I look for the speaker, but only find a sea of grimy, frightened faces. These men are soldiers, but their spirits have been broken. They don’t believe their new enemy can be killed.
I determine to give them hope. Which means I can’t use my powers. I need to do this as a man, so that they know it is possible.
I stop fifty feet from the giant, who is just watching me with a sick toothy grin. “Let him go,” I say, speaking with authority.
Pan cocks his head to the side, no doubt pondering my bravado. Then he says, “I will free him.”
The prisoners’ voices rise up in wonder about the boy who commands giants. And for a moment, I share their astonishment.
Then the warrior squints. A sm
irk slips onto his face.
“No!” I shout. But it’s too late. Pan yanks his staff to the side, drawing the hooked blade through the man’s neck, and severing his head. I turn away from the sight. While I have no trouble watching Kainda bash in the head of a gatherer, the sight of a dying human being revolts me to the core.
Panic returns to the prison population as they realize that this monster thinks nothing of me or my commands. In the battle of wills, I’m losing. It’s time for a different kind of battle.

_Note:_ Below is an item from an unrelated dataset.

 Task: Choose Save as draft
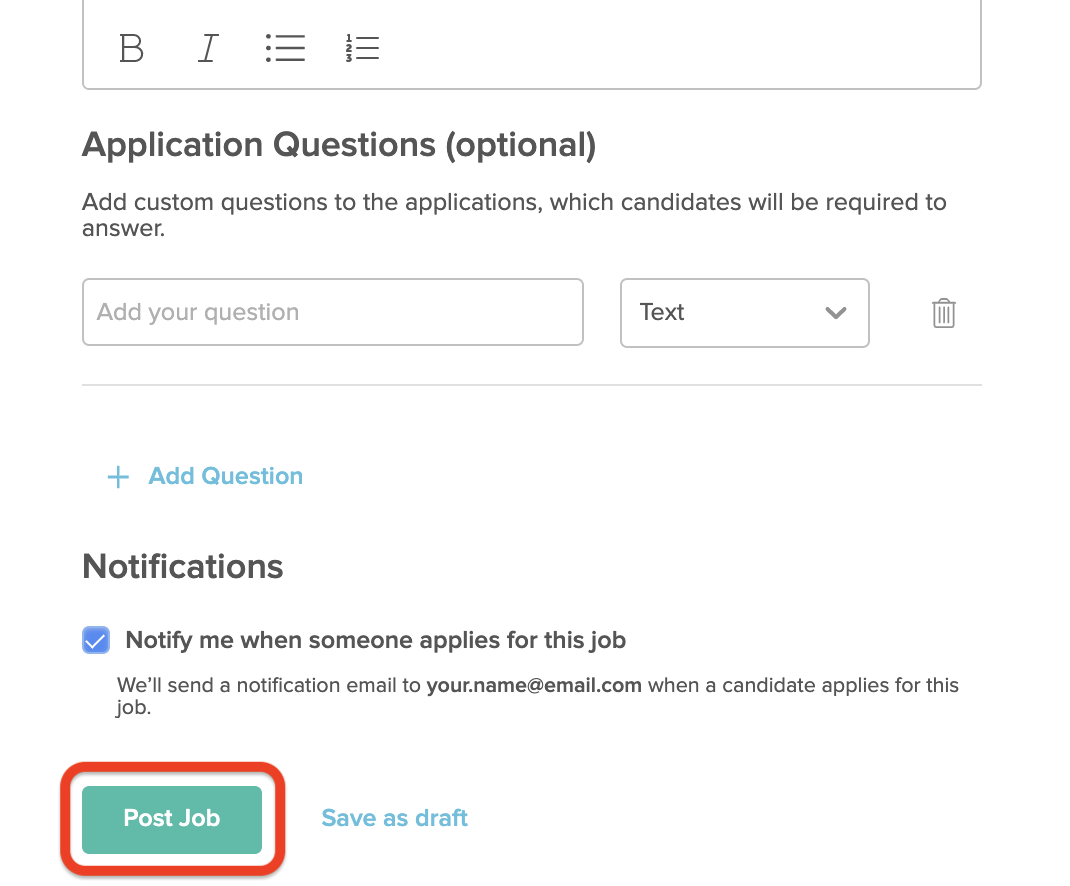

I sprint toward the warrior. The slap of my bare feet on the hard stone floor silences the men. They must think I’m insane. The sound catches Pan’s attention, too, and he turns to greet me. His face reflects surprise, but it’s more like delight than fear. He’s underestimating me.
Good.
But he’s no fool. Rather than let me reach him, he swings low with his staff, no doubt intending to separate my torso from my limbs. But it’s exactly what I was hoping he would do.
I leap up over the blade as it whooshes beneath me. The momentum of his swing spins the giant around, but not before I plant my feet on the giant’s arm and leap again, aiming for his head. As I rise through the air, I tug Whipsnap from my belt. It springs open in my hand and I quickly drive the razor sharp spear tip into Pan’s chest and pull myself higher still. With this final surge upwards, I bend Whipsnap back and prepare to knock away Pan’s goat helmet and the golden ring beneath, both of which protect his weak spot.
I never get the chance.
I mistook the giant’s spin as off balance motion fueled by his missed strike, but it was actually an attack.
From its wings.
The black, bat like wing strikes me hard, pounding me into the stone wall, twenty feet off the floor. My head spins from the impact, but then I’m falling. The ground rushes up to greet me. It’s a fall that could kill me. But it doesn’t.
The wind catches me, and rights me, depositing me gently on the floor.
The prisoners have seen this. Their voices rise in surprise. Somewhere, someone says, “Did you see that?”